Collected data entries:
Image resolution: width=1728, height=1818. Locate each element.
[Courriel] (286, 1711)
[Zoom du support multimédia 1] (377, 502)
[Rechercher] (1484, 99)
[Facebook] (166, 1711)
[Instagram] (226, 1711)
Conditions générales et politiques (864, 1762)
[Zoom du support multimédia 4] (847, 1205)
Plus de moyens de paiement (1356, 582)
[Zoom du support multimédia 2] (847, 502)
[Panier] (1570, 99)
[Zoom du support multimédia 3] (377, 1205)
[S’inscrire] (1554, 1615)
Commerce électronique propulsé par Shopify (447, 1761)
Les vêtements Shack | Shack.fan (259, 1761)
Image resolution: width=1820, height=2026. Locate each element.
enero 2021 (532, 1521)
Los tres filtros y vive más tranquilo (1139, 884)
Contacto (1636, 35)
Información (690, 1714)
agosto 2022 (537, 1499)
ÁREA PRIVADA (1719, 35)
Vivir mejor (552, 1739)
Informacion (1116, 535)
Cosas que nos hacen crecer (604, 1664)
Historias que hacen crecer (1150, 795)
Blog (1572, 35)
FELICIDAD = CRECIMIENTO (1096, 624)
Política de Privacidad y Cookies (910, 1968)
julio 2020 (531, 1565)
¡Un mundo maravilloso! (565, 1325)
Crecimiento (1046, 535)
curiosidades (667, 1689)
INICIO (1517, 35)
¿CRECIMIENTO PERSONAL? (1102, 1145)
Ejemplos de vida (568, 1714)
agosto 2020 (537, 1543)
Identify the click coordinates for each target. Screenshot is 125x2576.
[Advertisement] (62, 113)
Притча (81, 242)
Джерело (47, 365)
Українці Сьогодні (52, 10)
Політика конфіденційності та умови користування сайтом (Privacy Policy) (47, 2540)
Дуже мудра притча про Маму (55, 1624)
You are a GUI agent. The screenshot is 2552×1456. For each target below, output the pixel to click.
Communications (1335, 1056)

◆ WORK TO BE COMPLETED
After locating the line with "[Zoom du support multimédia 1] (377, 502)", output that line and every later one exactly, through the end of the entries above.

◆ FINISHED TASK
[Zoom du support multimédia 1] (377, 502)
[Rechercher] (1484, 99)
[Facebook] (166, 1711)
[Instagram] (226, 1711)
Conditions générales et politiques (864, 1762)
[Zoom du support multimédia 4] (847, 1205)
Plus de moyens de paiement (1356, 582)
[Zoom du support multimédia 2] (847, 502)
[Panier] (1570, 99)
[Zoom du support multimédia 3] (377, 1205)
[S’inscrire] (1554, 1615)
Commerce électronique propulsé par Shopify (447, 1761)
Les vêtements Shack | Shack.fan (259, 1761)
Image resolution: width=1820, height=2026. Locate each element.
enero 2021 (532, 1521)
Los tres filtros y vive más tranquilo (1139, 884)
Contacto (1636, 35)
Información (690, 1714)
agosto 2022 (537, 1499)
ÁREA PRIVADA (1719, 35)
Vivir mejor (552, 1739)
Informacion (1116, 535)
Cosas que nos hacen crecer (604, 1664)
Historias que hacen crecer (1150, 795)
Blog (1572, 35)
FELICIDAD = CRECIMIENTO (1096, 624)
Política de Privacidad y Cookies (910, 1968)
julio 2020 (531, 1565)
¡Un mundo maravilloso! (565, 1325)
Crecimiento (1046, 535)
curiosidades (667, 1689)
INICIO (1517, 35)
¿CRECIMIENTO PERSONAL? (1102, 1145)
Ejemplos de vida (568, 1714)
agosto 2020 (537, 1543)
Identify the click coordinates for each target. Screenshot is 125x2576.
[Advertisement] (62, 113)
Притча (81, 242)
Джерело (47, 365)
Українці Сьогодні (52, 10)
Політика конфіденційності та умови користування сайтом (Privacy Policy) (47, 2540)
Дуже мудра притча про Маму (55, 1624)
You are a GUI agent. The screenshot is 2552×1456. For each target below, output the pixel to click.
Communications (1335, 1056)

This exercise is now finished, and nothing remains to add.